# Given instruction
Copy every line of the data below word for word, leaving out the pictures.

═════ The data

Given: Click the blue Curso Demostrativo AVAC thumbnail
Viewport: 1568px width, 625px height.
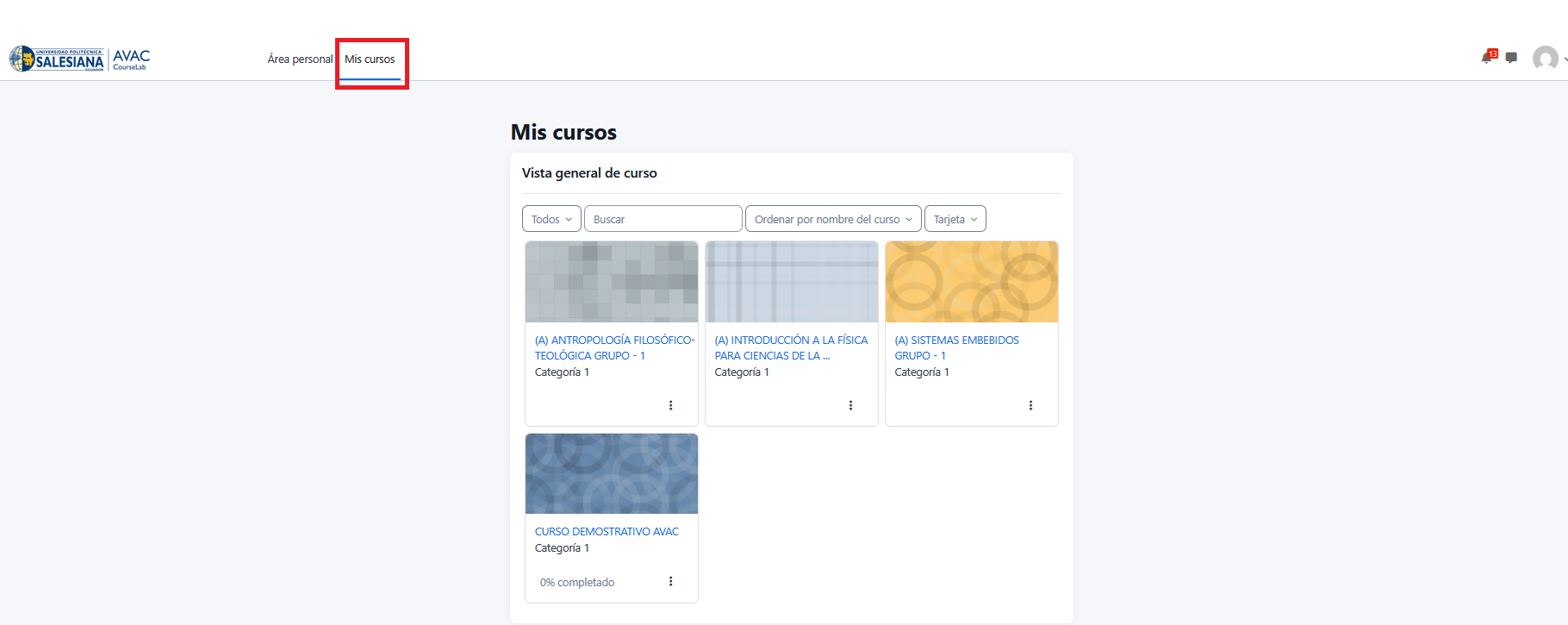Looking at the screenshot, I should point(612,474).
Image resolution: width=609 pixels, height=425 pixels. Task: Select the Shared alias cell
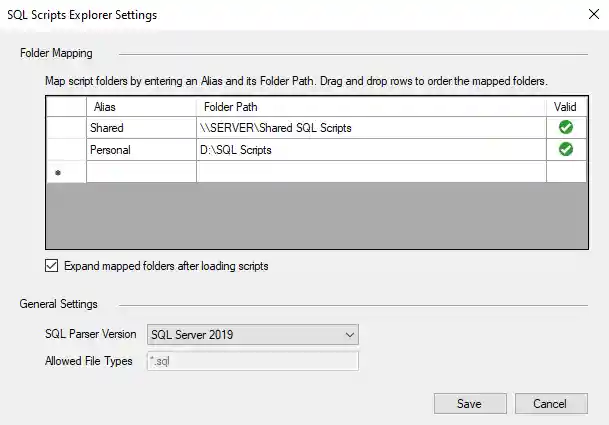coord(141,128)
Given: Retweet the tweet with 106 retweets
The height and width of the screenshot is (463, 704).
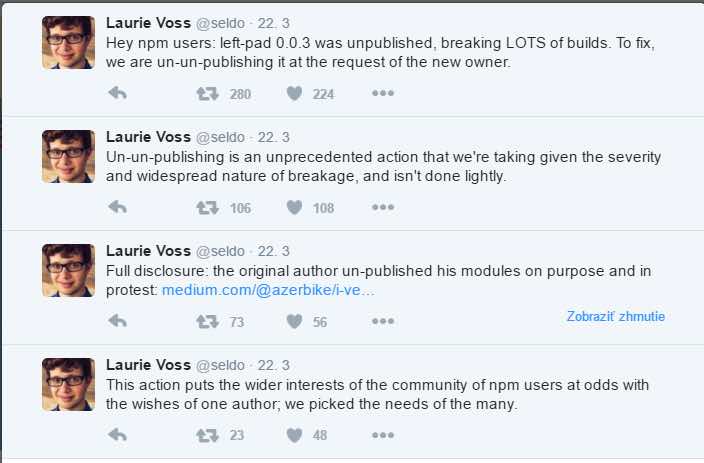Looking at the screenshot, I should tap(207, 208).
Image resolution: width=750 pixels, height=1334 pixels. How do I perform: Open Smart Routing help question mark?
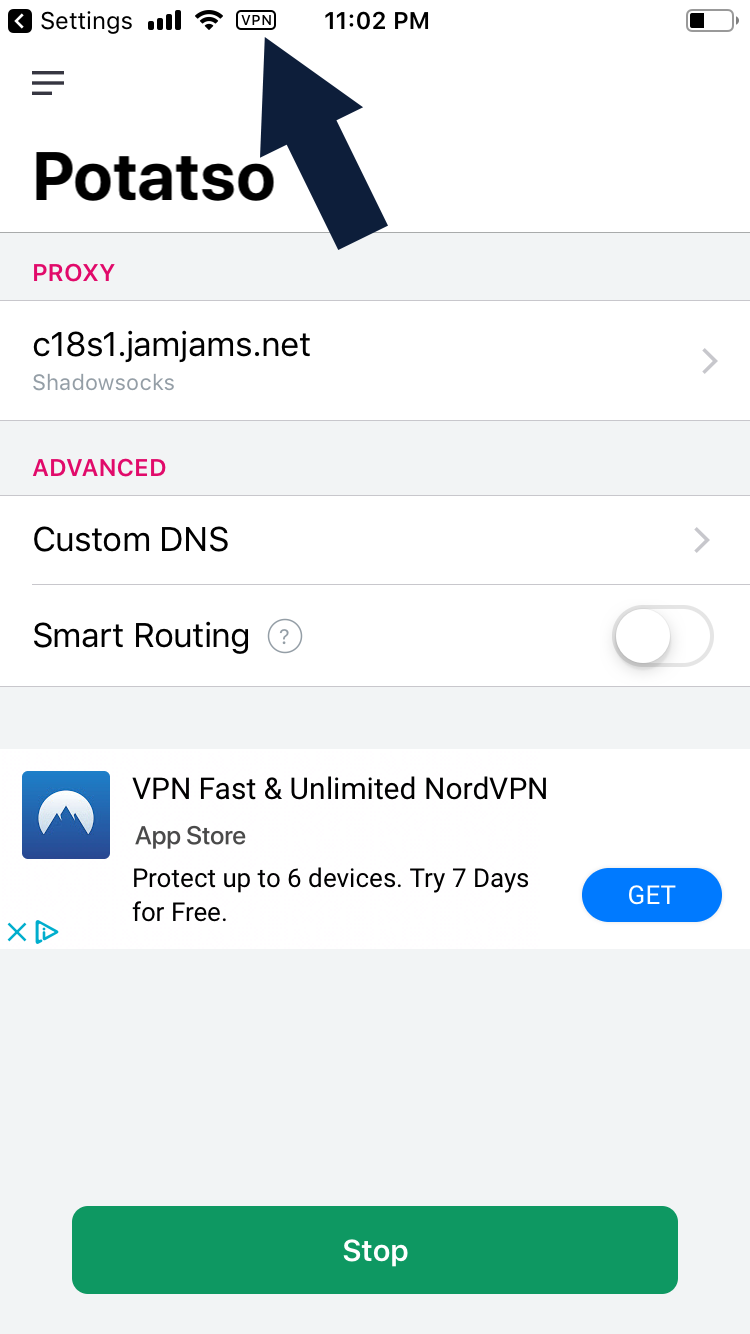pyautogui.click(x=285, y=636)
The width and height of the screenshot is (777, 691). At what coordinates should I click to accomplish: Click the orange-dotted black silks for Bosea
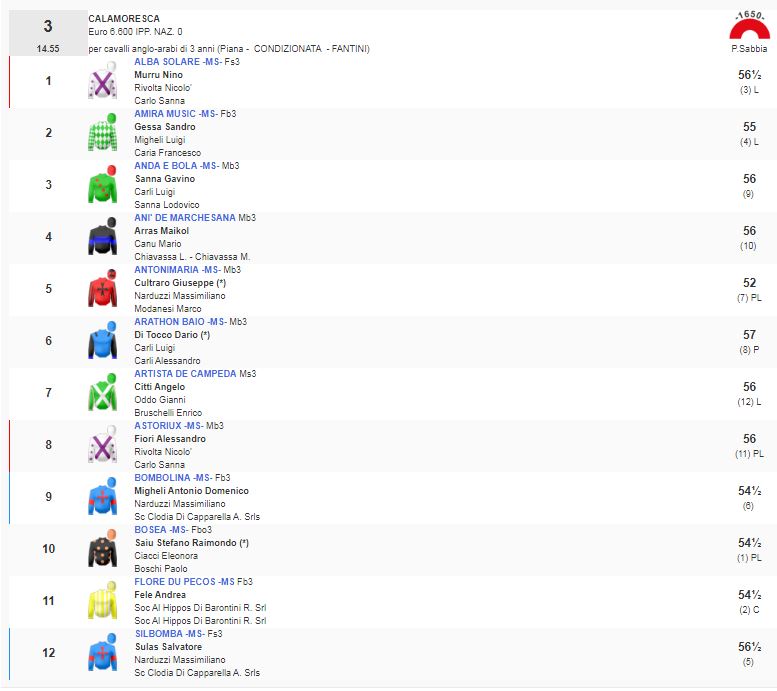pyautogui.click(x=102, y=550)
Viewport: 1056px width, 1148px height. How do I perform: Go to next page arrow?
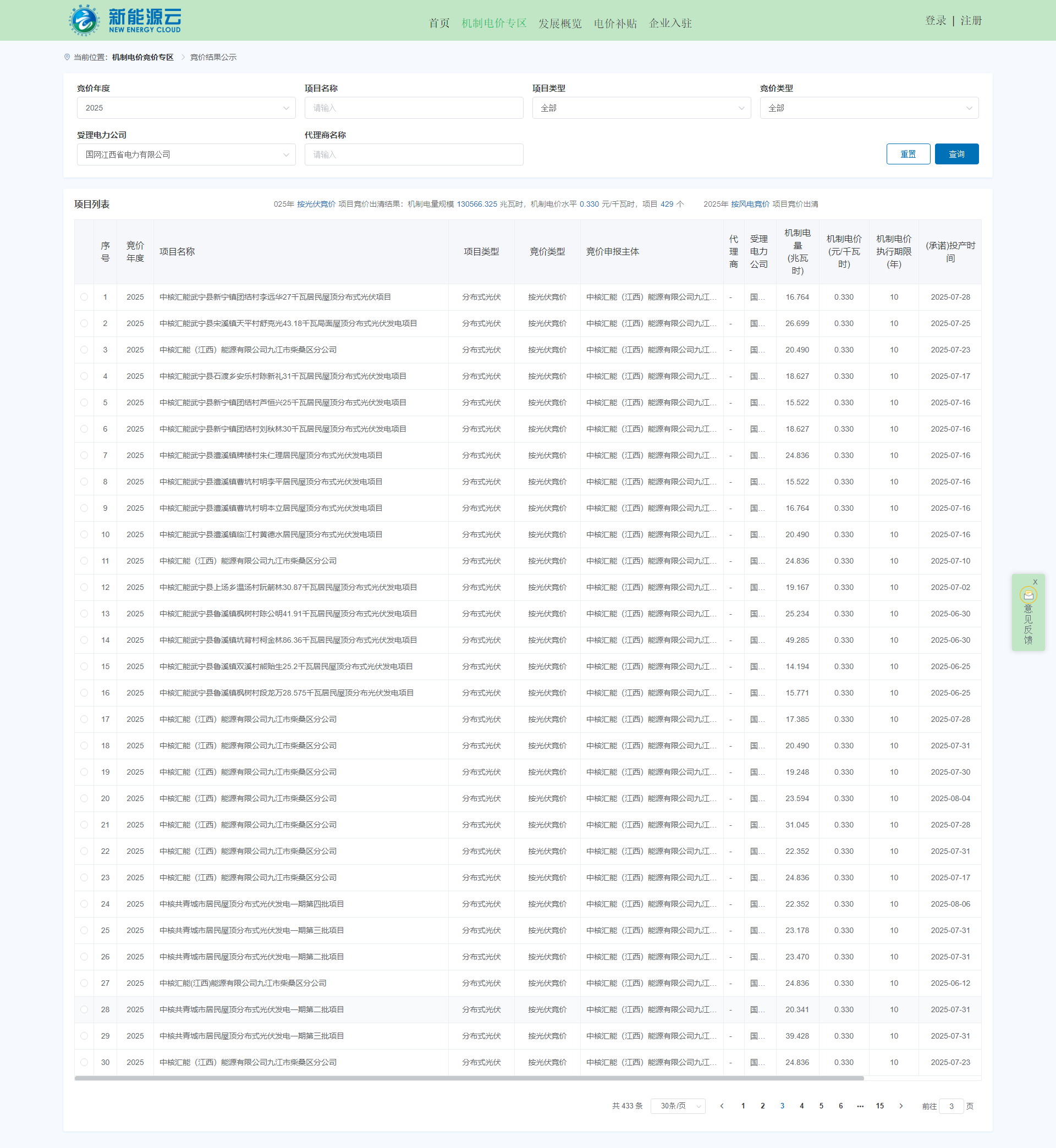(x=901, y=1106)
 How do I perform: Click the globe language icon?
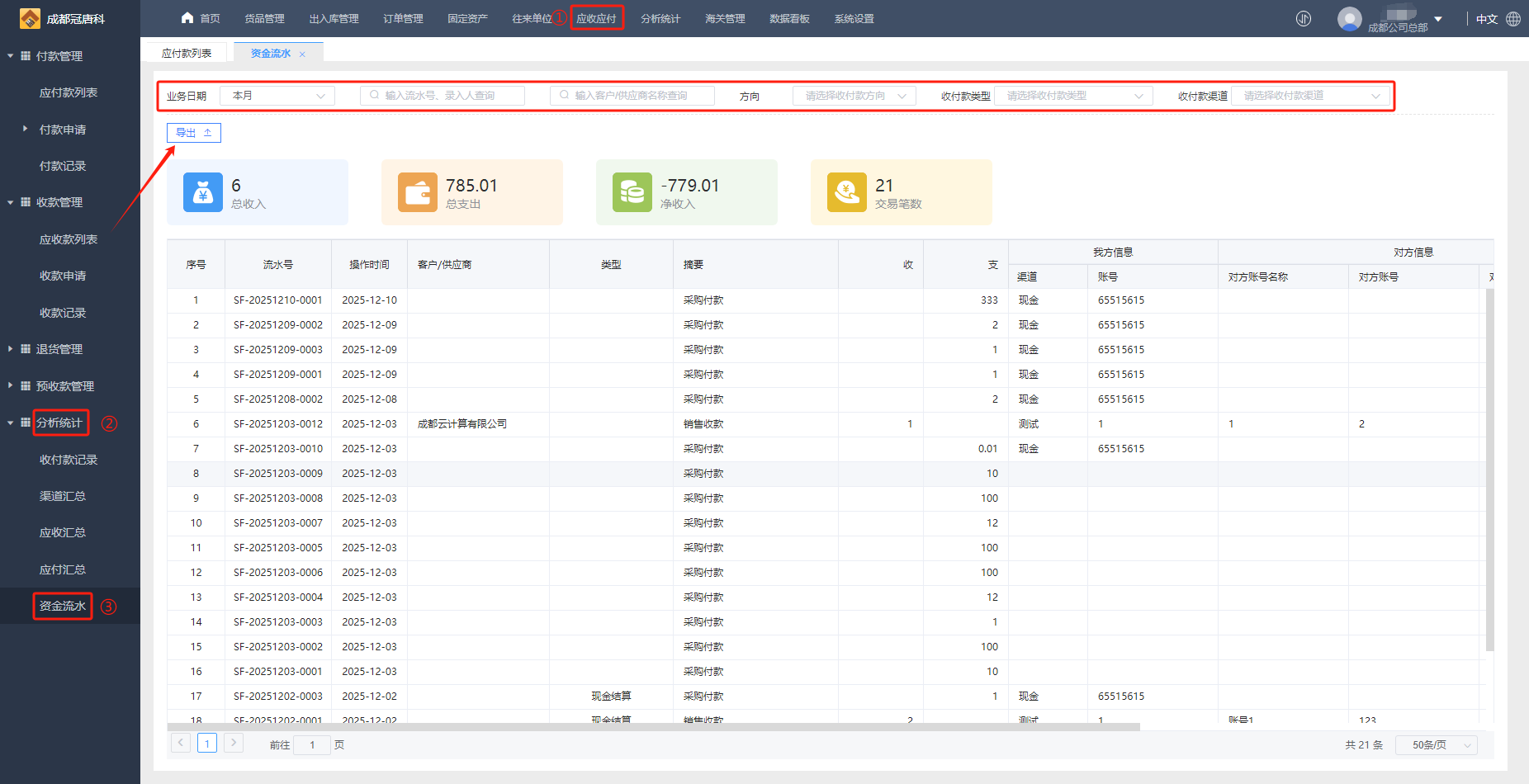click(1513, 18)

══════════

# Answer for the task
Given: Click the blue Curso Demostrativo AVAC thumbnail
Viewport: 1568px width, 625px height.
Looking at the screenshot, I should point(612,474).
Image resolution: width=609 pixels, height=425 pixels. Task: Select the Shared alias cell
coord(141,128)
Given: Retweet the tweet with 106 retweets
The height and width of the screenshot is (463, 704).
Looking at the screenshot, I should tap(207, 208).
Image resolution: width=750 pixels, height=1334 pixels. How do I perform: Open Smart Routing help question mark?
pyautogui.click(x=285, y=636)
The width and height of the screenshot is (777, 691). At what coordinates should I click to accomplish: Click the orange-dotted black silks for Bosea
pyautogui.click(x=102, y=550)
Viewport: 1056px width, 1148px height. How do I perform: Go to next page arrow?
(x=901, y=1106)
 How do I perform: Click the globe language icon?
click(1513, 18)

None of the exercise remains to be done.